Yesterday I made three different empanada fillings; the second step in any great empanada caper is making the dough. I'm a big fan of Terry Hope Romero's empanada recipes, so all credit where credit is due. You can find a more complete and helpful list of instructions on her site. If you've ever had an interest in vegan Latin cooking, I highly recommend Viva Vegan!
richer wheat dough
- 3 cups all-purpose flour
- 1/3 cup sugar
- 1 1/2 tsp sea salt
1⁄2 tsp baking powder
- 6 TBSP chilled nonhydrogenated vegan margarine
- 4 TBSP chilled nonhydrogenated vegan shortening
- 3⁄4 cup cold water, or more as needed
Whisk together the flour, salt and baking powder in a large mixing bowl.
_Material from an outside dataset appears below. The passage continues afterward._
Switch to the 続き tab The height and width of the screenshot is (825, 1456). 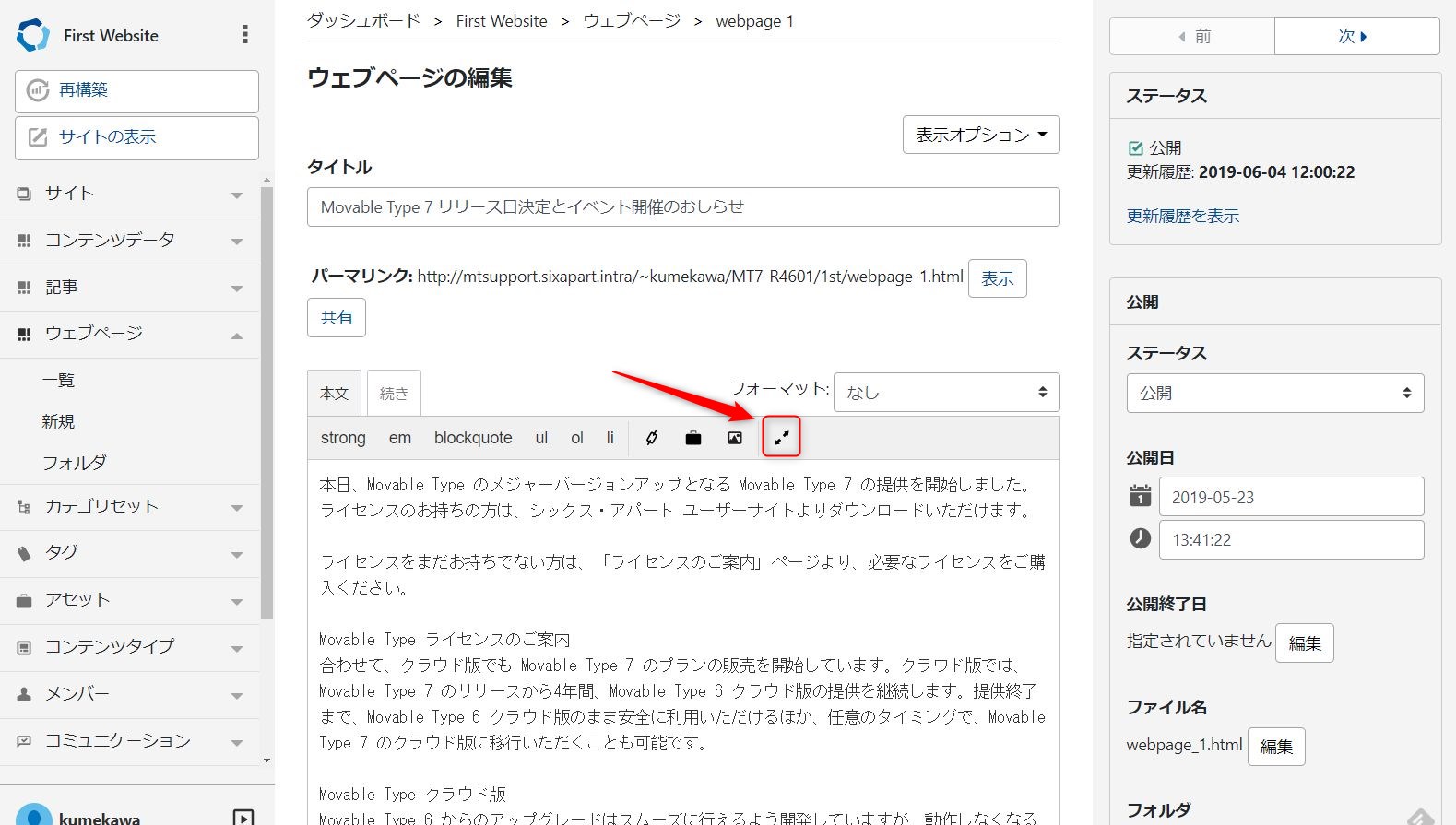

With a pastry cutter or two forks cut in the shortening and margarine. Add in the water slowly and mix with your hand until a dough forms. Knead for a few minutes until all the dough is incorporated. Divide into two disks, place in a plastic bag and refrigerate for at least 4 hours or overnight.
Small kitchen method: after the dough has fully chilled, divide each disk into 6 equal portions and quickly roll into balls. Press between waxed paper in a tortilla press to form a circle. The circles should be slightly less than 1/2 inch thick. Roll thinner if need be. Stack in between sheets of waxed paper and chill until ready to form the empanadas.
You may be tempted to skip either chilling step. Don't! You'll wind up with a sticky icky mess.
My small kitchen method for making the individual empanada circles is not in the slightest bit traditional, but I have found it easier than rolling out and cutting with limited counter space.
When rolling out and cutting the circles , I use a small bowl as a guide - and please use a butter knife, not a sharp knife! My kitchen and I learned this the hard way.
A dough scraper comes in handier than I ever thought for lifting the dough circles if they are sticking.